Pseudo–Messenger RNA: Phantoms of the Transcriptome

Lawrence Livermore National Laboratory, US
PLoS Genetics (Impact Factor: 7.53). 05/2006; 2(4):e23. DOI: 10.1371/journal.pgen.0020023
Source: PubMed


The mammalian transcriptome harbours shadowy entities that resist classification and analysis. In analogy with pseudogenes, we define pseudo-messenger RNA to be RNA molecules that resemble protein-coding mRNA, but cannot encode full-length proteins owing to disruptions of the reading frame. Using a rigorous computational pipeline, which rules out sequencing errors, we identify 10,679 pseudo-messenger RNAs (approximately half of which are transposon-associated) among the 102,801 FANTOM3 mouse cDNAs: just over 10% of the FANTOM3 transcriptome. These comprise not only transcribed pseudogenes, but also disrupted splice variants of otherwise protein-coding genes. Some may encode truncated proteins, only a minority of which appear subject to nonsense-mediated decay. The presence of an excess of transcripts whose only disruptions are opal stop codons suggests that there are more selenoproteins than currently estimated.
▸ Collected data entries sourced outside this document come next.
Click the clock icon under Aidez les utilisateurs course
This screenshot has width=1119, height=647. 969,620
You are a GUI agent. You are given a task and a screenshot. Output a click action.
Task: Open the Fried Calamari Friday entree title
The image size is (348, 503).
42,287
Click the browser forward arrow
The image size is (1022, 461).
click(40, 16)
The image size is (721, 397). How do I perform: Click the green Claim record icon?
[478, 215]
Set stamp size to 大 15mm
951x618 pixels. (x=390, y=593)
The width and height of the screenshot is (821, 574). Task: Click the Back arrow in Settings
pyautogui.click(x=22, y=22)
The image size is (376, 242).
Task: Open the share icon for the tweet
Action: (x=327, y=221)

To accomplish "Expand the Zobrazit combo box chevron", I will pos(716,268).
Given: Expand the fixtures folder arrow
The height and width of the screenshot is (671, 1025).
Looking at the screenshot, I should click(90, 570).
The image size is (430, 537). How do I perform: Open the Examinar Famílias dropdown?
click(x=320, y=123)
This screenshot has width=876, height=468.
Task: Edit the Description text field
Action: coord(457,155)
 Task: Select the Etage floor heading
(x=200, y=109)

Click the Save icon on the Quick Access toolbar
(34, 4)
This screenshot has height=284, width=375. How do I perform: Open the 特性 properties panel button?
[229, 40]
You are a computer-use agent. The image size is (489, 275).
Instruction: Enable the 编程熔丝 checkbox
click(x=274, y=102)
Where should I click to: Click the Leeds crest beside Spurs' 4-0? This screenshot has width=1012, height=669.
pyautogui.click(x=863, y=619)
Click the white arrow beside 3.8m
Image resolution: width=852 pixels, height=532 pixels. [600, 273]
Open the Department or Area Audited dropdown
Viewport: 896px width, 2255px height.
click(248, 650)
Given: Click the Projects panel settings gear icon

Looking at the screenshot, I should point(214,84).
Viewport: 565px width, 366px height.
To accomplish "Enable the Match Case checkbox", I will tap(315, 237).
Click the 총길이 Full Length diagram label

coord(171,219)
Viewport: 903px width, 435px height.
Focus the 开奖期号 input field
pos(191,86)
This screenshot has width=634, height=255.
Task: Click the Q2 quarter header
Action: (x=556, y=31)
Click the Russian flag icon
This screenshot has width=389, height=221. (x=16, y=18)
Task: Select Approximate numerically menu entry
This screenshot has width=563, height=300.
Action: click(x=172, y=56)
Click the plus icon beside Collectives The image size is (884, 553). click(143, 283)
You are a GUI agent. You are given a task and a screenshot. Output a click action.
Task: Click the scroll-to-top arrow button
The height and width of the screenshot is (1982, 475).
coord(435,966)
We also describe compensatory frameshifts, where a segment of the gene has changed frame but remains translatable. In summary, we survey a large class of non-standard but potentially functional transcripts that are likely to encode genetic information and effect biological processes in novel ways. Many of these transcripts do not correspond cleanly to any identifiable object in the genome, implying fundamental limits to the goal of annotating all functional elements at the genome sequence level.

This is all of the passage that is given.